Retail Drinks said it backs a fee framework that rewards compliant and good businesses and that targets irresponsible businesses, but its submissions to the NT Government raises some concerns about whether the proposed scheme model will actually achieve that aim.
Speaking about the proposed model, Retail Drinks CEO Julie Ryan said that the associations concerns include takeaway outlets not being provided with access to as many discounts as other outlet types and that the base fees for takeaway outlets are excessively high.
“A risk based licensing model is one that our members have operated under in other states and territories and we hope the NT Government will adopt an evidenced based approach and incorporate changes that reflect our insights from existing models,” Ryan said.
“The current proposed NT model sets excessively high fees that would actually require NT businesses to pay much more than their equivalents in other states.
“There is no evidence to support the theory that stores are higher risk than other outlets, or that certain business models are more risky than others.
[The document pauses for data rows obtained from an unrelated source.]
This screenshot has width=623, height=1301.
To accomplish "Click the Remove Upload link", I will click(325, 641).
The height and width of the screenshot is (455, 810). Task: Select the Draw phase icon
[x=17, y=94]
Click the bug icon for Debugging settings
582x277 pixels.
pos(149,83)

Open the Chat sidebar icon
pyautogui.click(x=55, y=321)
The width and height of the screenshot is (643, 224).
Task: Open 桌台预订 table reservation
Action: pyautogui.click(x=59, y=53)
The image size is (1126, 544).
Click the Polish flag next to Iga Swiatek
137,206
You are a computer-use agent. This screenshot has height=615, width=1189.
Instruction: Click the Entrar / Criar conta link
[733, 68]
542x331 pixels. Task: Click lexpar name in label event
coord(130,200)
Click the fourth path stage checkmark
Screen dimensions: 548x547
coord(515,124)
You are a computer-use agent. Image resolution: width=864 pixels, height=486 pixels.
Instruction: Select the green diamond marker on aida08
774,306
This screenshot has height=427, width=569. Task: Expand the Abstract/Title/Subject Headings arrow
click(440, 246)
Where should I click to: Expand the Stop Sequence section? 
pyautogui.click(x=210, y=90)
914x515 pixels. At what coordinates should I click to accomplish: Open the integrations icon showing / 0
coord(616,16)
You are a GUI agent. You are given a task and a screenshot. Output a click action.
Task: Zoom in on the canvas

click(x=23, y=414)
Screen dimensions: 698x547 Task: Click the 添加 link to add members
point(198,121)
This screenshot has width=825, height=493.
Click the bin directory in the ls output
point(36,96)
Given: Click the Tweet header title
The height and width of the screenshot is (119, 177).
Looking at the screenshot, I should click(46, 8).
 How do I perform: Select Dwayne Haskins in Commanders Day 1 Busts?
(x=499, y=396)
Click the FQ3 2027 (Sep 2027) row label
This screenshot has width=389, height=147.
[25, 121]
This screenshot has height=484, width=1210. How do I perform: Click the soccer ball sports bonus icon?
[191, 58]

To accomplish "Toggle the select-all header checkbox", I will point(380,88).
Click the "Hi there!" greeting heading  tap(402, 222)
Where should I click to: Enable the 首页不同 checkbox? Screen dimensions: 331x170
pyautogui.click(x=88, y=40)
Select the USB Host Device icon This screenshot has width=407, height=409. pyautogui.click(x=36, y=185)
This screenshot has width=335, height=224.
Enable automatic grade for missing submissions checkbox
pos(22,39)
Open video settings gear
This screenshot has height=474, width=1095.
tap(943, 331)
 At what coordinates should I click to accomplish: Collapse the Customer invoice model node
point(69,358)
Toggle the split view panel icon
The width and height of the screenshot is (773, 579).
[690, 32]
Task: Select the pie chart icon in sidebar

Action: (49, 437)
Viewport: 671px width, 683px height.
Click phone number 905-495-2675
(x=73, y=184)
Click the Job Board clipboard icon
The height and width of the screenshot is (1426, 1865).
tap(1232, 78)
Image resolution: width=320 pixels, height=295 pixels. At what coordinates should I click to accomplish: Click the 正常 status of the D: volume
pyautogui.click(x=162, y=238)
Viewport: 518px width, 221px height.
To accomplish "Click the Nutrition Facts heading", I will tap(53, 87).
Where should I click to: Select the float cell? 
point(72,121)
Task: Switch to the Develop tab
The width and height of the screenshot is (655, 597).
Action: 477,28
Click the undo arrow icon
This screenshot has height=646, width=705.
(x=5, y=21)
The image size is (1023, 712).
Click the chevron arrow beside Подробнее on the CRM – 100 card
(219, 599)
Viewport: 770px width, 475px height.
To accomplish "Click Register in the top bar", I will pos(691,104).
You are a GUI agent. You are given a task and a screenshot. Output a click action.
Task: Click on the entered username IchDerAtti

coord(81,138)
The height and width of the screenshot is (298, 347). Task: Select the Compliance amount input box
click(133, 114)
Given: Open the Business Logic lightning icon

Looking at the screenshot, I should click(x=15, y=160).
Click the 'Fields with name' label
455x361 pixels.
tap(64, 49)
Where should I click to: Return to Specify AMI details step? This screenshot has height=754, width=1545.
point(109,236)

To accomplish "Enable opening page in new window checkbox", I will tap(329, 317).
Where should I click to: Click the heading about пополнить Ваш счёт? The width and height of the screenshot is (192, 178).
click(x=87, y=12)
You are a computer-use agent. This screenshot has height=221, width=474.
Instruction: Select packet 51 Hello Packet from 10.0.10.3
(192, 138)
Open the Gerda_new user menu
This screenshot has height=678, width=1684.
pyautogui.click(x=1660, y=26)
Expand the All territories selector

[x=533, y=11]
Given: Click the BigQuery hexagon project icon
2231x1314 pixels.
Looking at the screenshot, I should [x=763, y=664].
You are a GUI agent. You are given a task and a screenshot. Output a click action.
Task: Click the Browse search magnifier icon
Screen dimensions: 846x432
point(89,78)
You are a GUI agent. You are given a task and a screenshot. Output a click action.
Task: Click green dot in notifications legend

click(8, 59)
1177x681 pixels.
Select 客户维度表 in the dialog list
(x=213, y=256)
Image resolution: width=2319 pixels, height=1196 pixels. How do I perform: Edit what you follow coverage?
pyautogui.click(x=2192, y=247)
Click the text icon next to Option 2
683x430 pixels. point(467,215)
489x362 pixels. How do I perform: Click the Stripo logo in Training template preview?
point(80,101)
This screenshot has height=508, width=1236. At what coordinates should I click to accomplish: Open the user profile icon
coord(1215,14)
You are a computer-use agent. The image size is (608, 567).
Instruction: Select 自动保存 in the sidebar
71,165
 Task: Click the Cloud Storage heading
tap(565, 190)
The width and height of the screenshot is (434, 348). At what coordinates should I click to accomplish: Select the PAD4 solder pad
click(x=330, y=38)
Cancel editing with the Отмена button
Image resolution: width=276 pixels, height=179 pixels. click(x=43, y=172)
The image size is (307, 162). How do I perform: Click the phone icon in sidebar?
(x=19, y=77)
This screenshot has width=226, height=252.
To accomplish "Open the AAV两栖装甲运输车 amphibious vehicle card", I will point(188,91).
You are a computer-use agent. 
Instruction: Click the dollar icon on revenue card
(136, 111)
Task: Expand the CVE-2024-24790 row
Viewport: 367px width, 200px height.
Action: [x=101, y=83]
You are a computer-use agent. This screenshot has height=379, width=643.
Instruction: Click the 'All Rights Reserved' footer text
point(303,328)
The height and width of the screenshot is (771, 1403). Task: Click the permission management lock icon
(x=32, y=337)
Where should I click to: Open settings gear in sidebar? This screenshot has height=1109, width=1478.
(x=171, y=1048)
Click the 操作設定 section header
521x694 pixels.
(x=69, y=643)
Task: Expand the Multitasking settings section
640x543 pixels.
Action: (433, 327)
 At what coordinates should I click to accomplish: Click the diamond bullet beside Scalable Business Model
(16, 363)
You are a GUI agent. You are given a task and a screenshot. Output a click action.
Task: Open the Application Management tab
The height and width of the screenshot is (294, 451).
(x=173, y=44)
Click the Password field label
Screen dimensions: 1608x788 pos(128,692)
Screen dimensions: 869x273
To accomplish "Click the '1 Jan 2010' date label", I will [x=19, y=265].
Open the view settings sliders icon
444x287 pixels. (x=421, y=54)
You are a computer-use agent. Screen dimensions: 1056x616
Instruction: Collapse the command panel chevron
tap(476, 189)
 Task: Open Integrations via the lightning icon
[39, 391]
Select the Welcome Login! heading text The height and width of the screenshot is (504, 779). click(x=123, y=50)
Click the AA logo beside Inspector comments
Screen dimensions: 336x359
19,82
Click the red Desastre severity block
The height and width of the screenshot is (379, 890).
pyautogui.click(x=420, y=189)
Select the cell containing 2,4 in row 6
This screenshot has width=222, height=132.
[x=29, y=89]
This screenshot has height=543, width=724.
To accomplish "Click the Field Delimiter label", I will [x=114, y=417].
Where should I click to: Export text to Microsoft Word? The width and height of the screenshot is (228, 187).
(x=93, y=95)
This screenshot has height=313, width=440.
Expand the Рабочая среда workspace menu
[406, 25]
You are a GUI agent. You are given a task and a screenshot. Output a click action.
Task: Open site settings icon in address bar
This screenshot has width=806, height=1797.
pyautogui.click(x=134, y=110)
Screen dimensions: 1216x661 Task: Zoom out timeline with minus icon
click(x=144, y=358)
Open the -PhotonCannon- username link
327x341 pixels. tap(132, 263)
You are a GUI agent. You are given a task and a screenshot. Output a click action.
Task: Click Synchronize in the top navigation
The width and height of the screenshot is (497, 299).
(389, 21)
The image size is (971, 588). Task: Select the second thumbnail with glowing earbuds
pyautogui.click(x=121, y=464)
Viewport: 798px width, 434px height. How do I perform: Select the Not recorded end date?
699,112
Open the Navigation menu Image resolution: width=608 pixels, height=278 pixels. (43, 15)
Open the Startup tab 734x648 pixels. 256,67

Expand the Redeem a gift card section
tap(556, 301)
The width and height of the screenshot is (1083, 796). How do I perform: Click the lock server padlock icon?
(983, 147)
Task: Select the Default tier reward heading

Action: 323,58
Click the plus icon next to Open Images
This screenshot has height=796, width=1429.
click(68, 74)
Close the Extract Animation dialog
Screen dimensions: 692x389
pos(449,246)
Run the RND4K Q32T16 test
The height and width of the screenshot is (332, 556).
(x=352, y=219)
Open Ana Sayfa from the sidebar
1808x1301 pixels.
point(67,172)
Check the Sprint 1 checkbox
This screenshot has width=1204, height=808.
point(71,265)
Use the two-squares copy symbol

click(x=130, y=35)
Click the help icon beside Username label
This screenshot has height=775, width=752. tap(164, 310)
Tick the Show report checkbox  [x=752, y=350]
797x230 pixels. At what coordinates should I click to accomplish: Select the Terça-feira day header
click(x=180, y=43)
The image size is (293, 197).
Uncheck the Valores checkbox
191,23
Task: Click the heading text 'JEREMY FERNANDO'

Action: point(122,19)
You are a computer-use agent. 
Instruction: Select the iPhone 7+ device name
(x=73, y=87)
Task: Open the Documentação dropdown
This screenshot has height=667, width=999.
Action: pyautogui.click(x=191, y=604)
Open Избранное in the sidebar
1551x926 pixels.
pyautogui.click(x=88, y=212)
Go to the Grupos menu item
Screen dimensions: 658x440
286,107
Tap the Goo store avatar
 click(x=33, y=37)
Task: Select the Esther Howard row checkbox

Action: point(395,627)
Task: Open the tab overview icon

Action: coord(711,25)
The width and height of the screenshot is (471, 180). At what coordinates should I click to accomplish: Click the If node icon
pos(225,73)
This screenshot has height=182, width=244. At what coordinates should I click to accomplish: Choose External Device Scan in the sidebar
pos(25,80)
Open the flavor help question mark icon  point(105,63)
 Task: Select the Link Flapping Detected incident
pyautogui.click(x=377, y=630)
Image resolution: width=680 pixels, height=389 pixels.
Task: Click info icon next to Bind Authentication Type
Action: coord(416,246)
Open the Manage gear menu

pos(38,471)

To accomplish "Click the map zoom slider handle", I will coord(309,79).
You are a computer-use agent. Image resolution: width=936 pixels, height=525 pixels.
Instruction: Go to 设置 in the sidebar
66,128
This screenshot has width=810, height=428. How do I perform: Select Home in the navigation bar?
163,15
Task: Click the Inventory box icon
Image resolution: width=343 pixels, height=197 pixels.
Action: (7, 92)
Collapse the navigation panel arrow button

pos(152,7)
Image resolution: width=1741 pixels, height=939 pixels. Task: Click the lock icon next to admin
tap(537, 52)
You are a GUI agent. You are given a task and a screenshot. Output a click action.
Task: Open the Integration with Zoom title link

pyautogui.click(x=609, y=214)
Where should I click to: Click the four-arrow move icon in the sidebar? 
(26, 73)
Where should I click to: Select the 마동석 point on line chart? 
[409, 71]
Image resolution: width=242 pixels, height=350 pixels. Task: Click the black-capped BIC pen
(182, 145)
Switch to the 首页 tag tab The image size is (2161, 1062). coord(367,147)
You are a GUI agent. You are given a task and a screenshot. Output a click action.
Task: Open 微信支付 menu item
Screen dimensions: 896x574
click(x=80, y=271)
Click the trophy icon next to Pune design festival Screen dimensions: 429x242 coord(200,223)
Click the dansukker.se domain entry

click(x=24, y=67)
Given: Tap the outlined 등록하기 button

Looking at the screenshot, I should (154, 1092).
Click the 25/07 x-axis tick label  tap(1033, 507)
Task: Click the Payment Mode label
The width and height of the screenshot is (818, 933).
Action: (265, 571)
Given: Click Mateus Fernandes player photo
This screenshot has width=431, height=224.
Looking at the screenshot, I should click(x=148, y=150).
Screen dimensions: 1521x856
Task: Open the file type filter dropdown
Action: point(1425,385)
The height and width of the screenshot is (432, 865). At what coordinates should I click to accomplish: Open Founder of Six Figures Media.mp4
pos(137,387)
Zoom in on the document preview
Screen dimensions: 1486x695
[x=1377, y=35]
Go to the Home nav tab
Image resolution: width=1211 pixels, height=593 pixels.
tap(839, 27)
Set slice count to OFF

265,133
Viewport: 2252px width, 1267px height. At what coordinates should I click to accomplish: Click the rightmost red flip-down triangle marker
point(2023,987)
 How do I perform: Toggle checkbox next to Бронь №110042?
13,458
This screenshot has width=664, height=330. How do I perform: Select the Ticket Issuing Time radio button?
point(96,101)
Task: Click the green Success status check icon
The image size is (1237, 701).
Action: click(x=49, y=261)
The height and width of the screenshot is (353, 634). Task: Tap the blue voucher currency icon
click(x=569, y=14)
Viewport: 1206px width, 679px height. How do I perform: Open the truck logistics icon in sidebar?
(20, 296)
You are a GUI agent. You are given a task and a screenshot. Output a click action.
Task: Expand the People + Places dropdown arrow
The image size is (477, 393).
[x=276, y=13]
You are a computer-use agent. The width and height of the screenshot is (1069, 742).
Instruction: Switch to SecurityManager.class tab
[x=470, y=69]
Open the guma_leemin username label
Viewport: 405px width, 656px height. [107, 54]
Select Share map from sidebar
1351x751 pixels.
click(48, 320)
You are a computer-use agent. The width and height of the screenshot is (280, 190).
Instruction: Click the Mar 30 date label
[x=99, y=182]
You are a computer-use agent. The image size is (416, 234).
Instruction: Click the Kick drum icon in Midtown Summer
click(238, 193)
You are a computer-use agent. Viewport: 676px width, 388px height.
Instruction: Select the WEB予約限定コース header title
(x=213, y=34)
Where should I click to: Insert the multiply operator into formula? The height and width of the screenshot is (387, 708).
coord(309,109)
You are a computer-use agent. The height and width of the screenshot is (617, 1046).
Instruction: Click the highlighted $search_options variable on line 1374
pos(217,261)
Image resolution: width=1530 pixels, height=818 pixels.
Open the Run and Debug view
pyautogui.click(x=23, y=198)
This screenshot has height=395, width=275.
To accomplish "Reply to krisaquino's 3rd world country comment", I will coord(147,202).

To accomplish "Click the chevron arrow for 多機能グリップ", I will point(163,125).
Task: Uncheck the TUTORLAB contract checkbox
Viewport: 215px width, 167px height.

Ryan added: “The Foundation for Alcohol Research and Education this week alleged there is evidence that chain stores contribute more harm and yet their own researcher, Michael Livingstone, said the complete opposite – that there is no significant relationship between liquor outlets and levels of harm. He states ‘Hotels and taverns were found to have a positive relationship to levels of harm whilst packaged liquor outlets were found to have no significant relationship’.
“Liquor stores also have staff with an RSA like a hotel and in many cases our members actually implement a range of voluntary measures above what is required by the law – they are the most compliant not the least.
“Our members should be rewarded for their robust compliance systems and the employment opportunities that successful businesses present for the Territory, not punished because of bias against them.
“Risk based models should assess businesses based on factual and evidentiary criteria, not emotive or anti-competitive rhetoric,” Ryan said.
In its submission to the NT Department of Business, Trade and Innovation, Retail Drinks asked for the Alcohol Secure Grants to be extended to any compliance works needed to meet the requirements of the announced changes to the Liquor Act. The association also said that asking small business to absorb such high fees and make all the proposed business model changes recommended by the Riley Review, “could send many to ruin”.